When you see your child disappointed or in tears because of the actions of another child your own heart hurts for them.
It’s not nice to see. And though we might want to, we can’t fight their battles for them. So what is the best way to empower your child so that the words or behaviours of others don’t hurt (or at least hurt a lot less)?
I’ve had to deal with this issue in my own home and one piece of advice I give my kids is this:
Every person emits what is inside them. If a person is happy, they radiate joy and express this though smiles, positive words and connecting with others. If a person is sad, they radiate discomfort through expression of stress, unkind words and disconnection.
So when a classmate is being mean to you it is their way of showing you their own unhappiness. They may be having a difficult time at school or at home.
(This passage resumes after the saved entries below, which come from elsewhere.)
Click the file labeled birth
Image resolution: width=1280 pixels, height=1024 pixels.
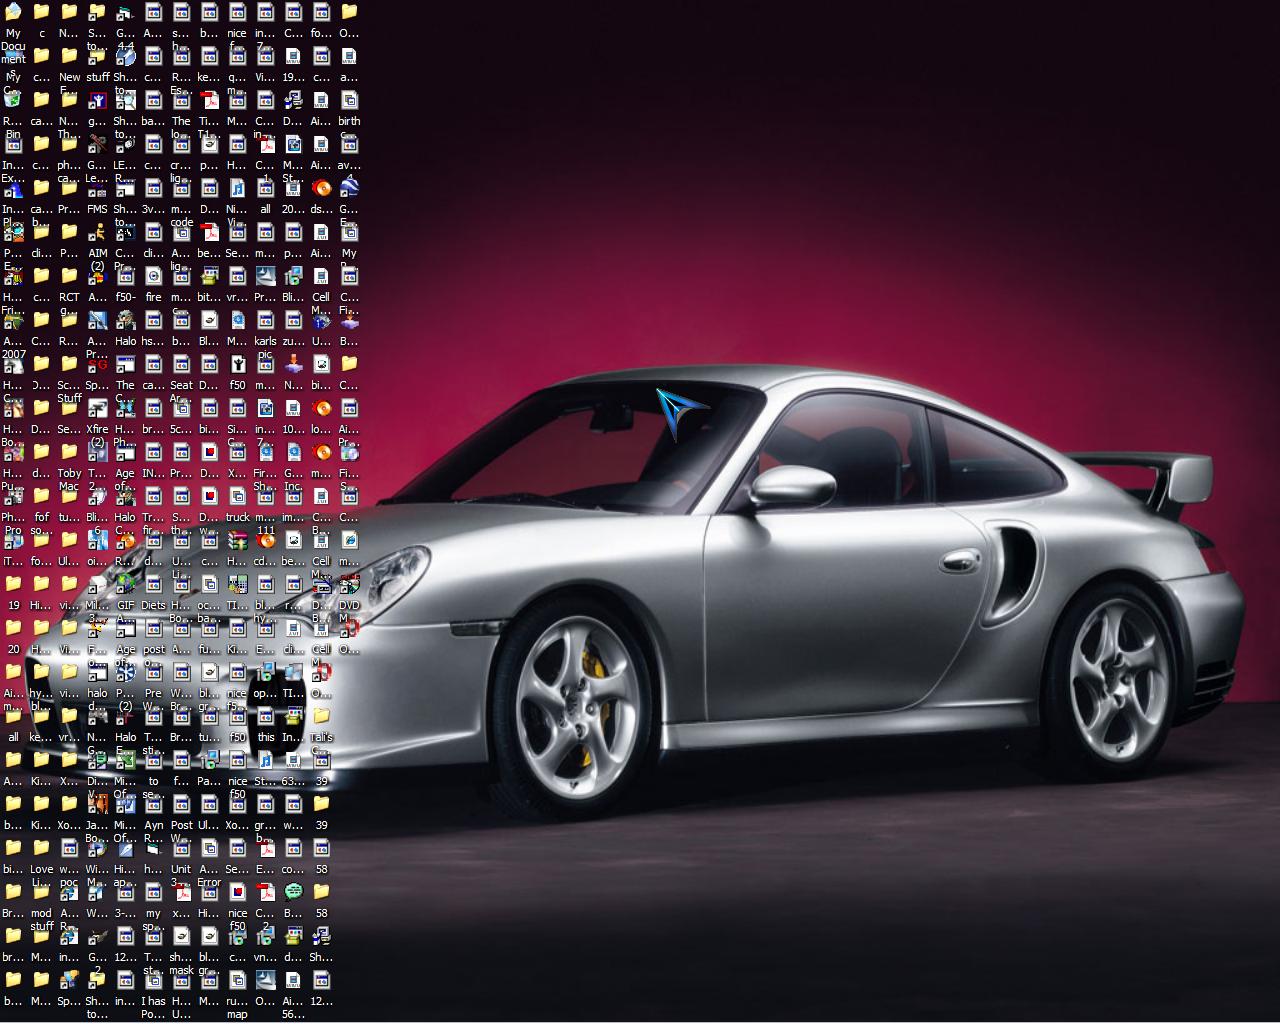pos(349,101)
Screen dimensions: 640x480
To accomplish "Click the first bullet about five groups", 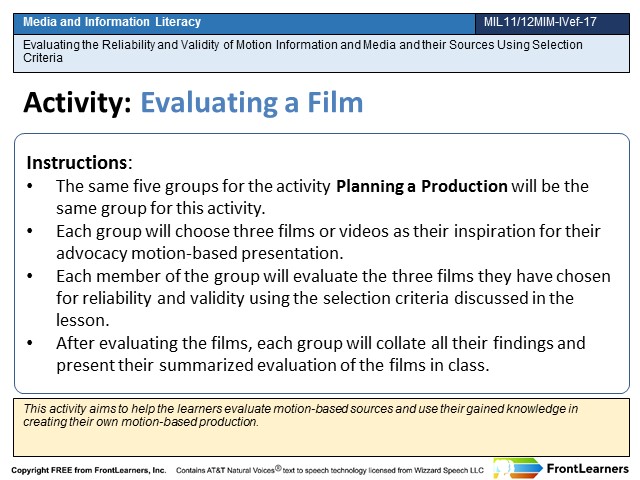I will [322, 197].
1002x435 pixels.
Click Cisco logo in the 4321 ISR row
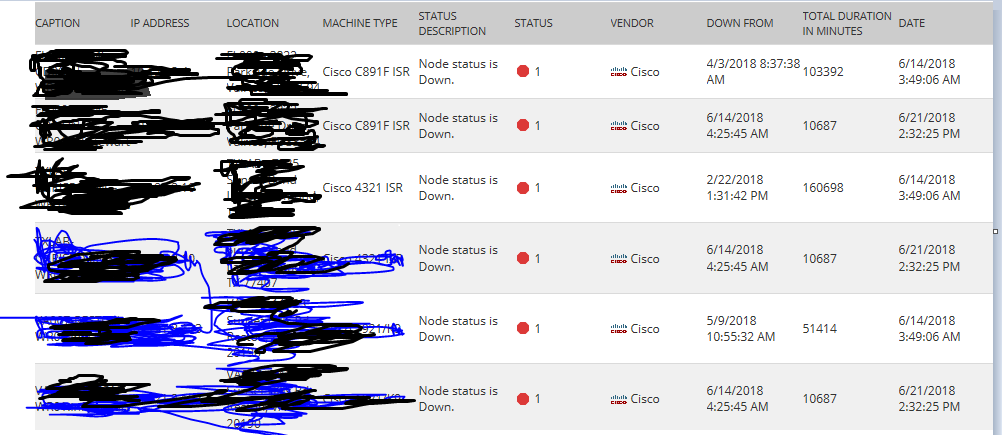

You don’t know what is going on in their life, so instead of being angry at them, feel compassion for them.
Showing my girls how to change their perspective has given them a strategy they can use whenever confronted with unkindness. It has allowed them stay strong and remain calm on many occasions where they would have otherwise become upset.
By helping your child to ‘see’ the bigger picture and have them understand that another person’s behaviour is not personal, it helps them stay proactive, rather than reactive. When we teach kids to imagine what the bigger picture may be, we also grow their ability to be insightful and empathetic.
So the next time your child comes home after a difficult day at school, give them the gift of empowerment. Teach them to respond to unkindness with understanding. For an unkind child is an unhappy child. It is not personal.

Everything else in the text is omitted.